Obviously (since I was there) I do not think it’s a waste of time. In fact, I believe several factors make the initiative unique.
The first is the weight of the signatories – many of the most powerful religious leaders in the world. The second is the honesty about differences, and not pretending to be all exactly the same. For me, those two make it a worthwhile endeavour.
Beyond that, Georgetown was an interesting gathering in and of itself, even if it was not part of any collective initiative. One bishop in particular caught my attention.
The Evangelical Lutheran Bishop of Jordan and the Holy Land, Dr Munib Younan, set the cat among the pigeons when he brought up politics in a way that left no doubt that Muslims and Christians alike in the Middle East will not be satisfied with any global interfaith initiative if it chooses to ignore the plight of the Palestinians.
All too often, it is tempting to plaster over these hardcore political issues so as not to offend – and consequently run the risk of living in a parallel universe. In this world, people have problems that just won’t go away.
But that has been said before, and was not the part of the bishop’s remarks that I particularly noticed. He also said something unique: he insisted on making it absolutely clear that while Christians might be numerically fewer than Muslims in the Middle East, they are not a minority. Psychologically, that is saying something: it is demanding the right to be recognised as an integral part of the Arab world.

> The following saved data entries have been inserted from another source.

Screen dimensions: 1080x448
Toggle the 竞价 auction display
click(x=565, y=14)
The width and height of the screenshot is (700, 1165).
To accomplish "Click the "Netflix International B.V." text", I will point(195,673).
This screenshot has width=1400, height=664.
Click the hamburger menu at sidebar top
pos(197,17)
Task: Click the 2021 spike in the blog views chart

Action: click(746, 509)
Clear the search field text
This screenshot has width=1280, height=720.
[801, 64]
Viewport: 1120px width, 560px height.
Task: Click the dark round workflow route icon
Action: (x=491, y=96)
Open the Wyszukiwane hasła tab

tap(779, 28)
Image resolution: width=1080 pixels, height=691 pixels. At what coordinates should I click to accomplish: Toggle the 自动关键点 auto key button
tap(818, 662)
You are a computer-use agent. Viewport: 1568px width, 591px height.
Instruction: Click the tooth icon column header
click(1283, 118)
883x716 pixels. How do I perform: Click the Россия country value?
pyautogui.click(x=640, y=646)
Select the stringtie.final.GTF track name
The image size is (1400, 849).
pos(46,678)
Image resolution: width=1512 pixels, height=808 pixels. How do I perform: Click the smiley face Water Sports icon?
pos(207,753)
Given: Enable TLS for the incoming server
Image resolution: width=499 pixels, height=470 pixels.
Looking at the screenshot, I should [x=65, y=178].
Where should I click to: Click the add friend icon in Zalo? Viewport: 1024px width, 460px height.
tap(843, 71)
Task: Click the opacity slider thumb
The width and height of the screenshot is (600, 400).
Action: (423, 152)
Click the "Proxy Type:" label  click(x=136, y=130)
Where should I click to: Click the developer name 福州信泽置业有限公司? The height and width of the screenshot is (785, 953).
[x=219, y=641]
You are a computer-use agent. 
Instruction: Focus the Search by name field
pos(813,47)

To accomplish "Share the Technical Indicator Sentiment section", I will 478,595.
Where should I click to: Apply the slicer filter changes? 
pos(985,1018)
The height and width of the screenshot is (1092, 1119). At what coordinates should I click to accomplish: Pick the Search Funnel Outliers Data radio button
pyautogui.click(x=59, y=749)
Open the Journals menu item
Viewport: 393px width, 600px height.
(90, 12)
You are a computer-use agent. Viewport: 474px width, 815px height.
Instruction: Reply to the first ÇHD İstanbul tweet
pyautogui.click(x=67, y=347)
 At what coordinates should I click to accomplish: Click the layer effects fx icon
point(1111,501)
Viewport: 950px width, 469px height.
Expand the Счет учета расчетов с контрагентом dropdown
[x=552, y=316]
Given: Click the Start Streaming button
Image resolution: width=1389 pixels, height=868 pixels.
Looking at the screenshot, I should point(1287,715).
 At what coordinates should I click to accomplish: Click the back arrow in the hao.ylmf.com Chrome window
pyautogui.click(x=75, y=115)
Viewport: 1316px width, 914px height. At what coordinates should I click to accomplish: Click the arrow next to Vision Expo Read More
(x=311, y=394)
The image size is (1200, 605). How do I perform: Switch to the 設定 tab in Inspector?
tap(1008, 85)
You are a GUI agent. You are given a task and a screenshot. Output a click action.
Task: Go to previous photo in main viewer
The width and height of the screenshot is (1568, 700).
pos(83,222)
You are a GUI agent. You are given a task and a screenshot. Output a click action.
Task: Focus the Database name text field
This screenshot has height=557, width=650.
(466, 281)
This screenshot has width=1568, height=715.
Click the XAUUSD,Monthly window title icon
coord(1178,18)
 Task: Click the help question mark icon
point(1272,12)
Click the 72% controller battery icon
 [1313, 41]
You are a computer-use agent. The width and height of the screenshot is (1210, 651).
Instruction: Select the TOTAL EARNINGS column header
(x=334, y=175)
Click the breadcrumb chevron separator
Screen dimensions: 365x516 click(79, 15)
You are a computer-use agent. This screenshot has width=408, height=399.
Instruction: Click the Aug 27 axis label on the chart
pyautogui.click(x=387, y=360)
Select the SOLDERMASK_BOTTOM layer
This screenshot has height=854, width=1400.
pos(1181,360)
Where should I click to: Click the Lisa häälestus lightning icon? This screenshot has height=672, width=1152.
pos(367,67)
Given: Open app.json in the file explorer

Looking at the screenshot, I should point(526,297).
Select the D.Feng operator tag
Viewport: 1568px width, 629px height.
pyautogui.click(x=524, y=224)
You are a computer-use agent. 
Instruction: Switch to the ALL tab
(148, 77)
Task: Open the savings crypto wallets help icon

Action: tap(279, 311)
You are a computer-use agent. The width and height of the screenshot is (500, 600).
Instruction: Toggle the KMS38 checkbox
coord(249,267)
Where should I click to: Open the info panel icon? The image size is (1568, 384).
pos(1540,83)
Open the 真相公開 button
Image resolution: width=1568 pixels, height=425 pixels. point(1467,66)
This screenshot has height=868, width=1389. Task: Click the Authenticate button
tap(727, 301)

The fascinating thing was that he was not saying this to correct his Arab Muslim compatriots in this setting: on the contrary, he said they recognised Christians as such. Which left me to wonder – was he (and I suspect he may have been) directing his comments at American lobbyists who insist on thinking of Arab Christians as a separate minority in the Arab world?
Looking at European religious minorities, particularly at the moment, I think he is bringing to bear on the world an important truth: that if real, sustainable community cohesion is to take place, all communities have to think of themselves, psychologically, as integral to the societies in which they live. For that alone, I appreciated the bishop’s contribution.
As I look at the state of things in both the West and the Muslim world, I wonder if that issue of considering different communities “integral” to our societies is not going to be a litmus test of the interfaith community. If they manage to deal with that, then the community, including those who signed the Common Word, might easily be collectively more worthy of the Nobel Peace Prize than Barack Obama. If they do not, they may find that interfaith dialogue continues – but in a world where there are no Muslims in the West, and no Christians in the Muslim world. In such a situation, we would all be the losers.
It is for that reason that I have just completed a book looking not at Christian-Muslim relations in particular, but pluralism in general, and how we are to navigate the different pitfalls of multiculturalism, nationalism and identity in the 21st century.
This world is shrinking all the time – events so far away affect change on our local streets, and while there are many benefits to our lives in a material and intellectual sense, we have to remain aware of the tensions and the troubles. The far right, for example – or al Qa’eda, for that matter – could not function without the mechanisms and avenues that globalisation provides.
We have to be responsible about those mechanisms – and perhaps the interfaith movement of the Common Word can provide a moral and ethical voice in that discussion.